The phrase “a person who stirs up division” or as the NASB has it, the “factious man,” is a notorious anchor for those who want to claim all dissent from their “rule” is such a sin as to warrant ejection from the congregation. But does it really mean someone who asks a question?
If we back up and consider the immediate context, we see that Paul is concerning himself with doctrine:
But avoid foolish controversies, genealogies, dissensions, and quarrels about the law, for they are unprofitable and worthless. Titus 3:9 (ESV)

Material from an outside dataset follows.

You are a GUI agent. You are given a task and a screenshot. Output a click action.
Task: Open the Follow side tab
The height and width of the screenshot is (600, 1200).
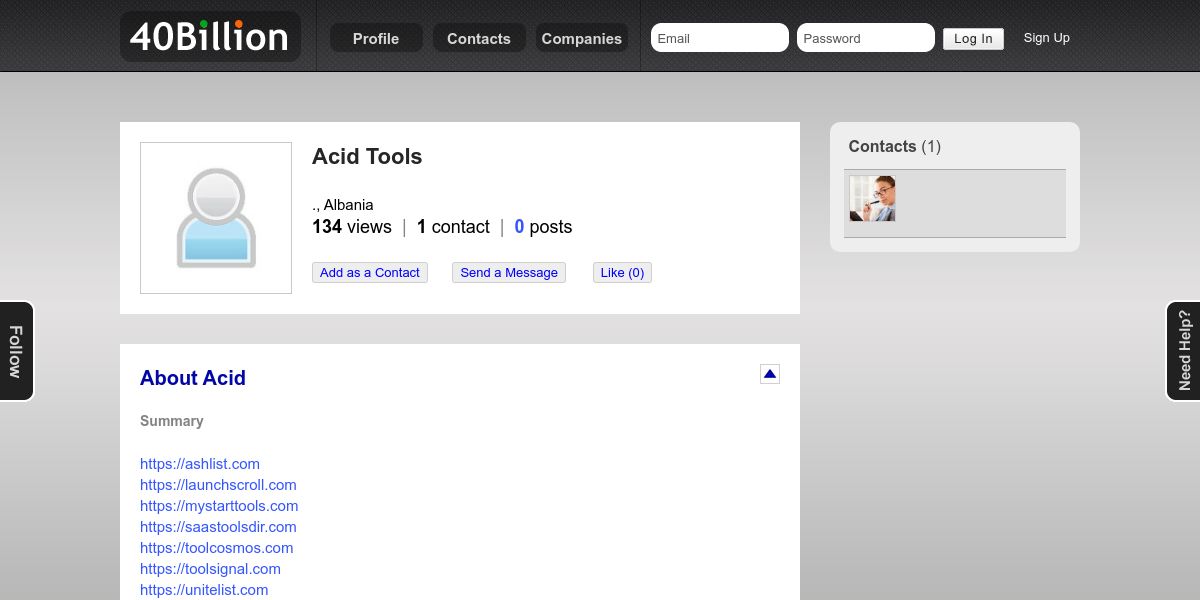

In the verse 11, such a man is “warped and sinful; he is self-condemned”. Therefore, an examination of the immediate context leads one to think of a false-teacher: which is precisely what we see when looking to overall structure of Paul’s argument.
Beginning in Titus 1:5, Paul lays out the criteria for appointing elders in each town. In verse 9, Paul comes to the element:
He must hold firm to the trustworthy word as taught, so that he may be able to give instruction in sound doctrine and also to rebuke [elegchein] those who contradict it. Titus 1:9 (ESV)
Note these the elder/overseer must be one who is able (1) instruct, and (2) and is able to rebuke those who do not understand doctrine (ἐλέγχειν, elegchein). This aspect of the overseer’s responsibility parallels the command of Titus 3:10 to warn (nouthein) “an heretick”. The command to “rebuke” will also be given in 2:15.